[BEGIN RECORDS FOR THIS EXERCISE]
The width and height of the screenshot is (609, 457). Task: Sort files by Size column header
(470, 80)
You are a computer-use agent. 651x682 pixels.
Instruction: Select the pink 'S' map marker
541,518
[END RECORDS FOR THIS EXERCISE]
## PROBLEM DESCRIPTION
Retype the listing above line for line, with no changes.

## EXERCISE SOLUTION
The width and height of the screenshot is (609, 457). Task: Sort files by Size column header
(470, 80)
You are a computer-use agent. 651x682 pixels.
Instruction: Select the pink 'S' map marker
541,518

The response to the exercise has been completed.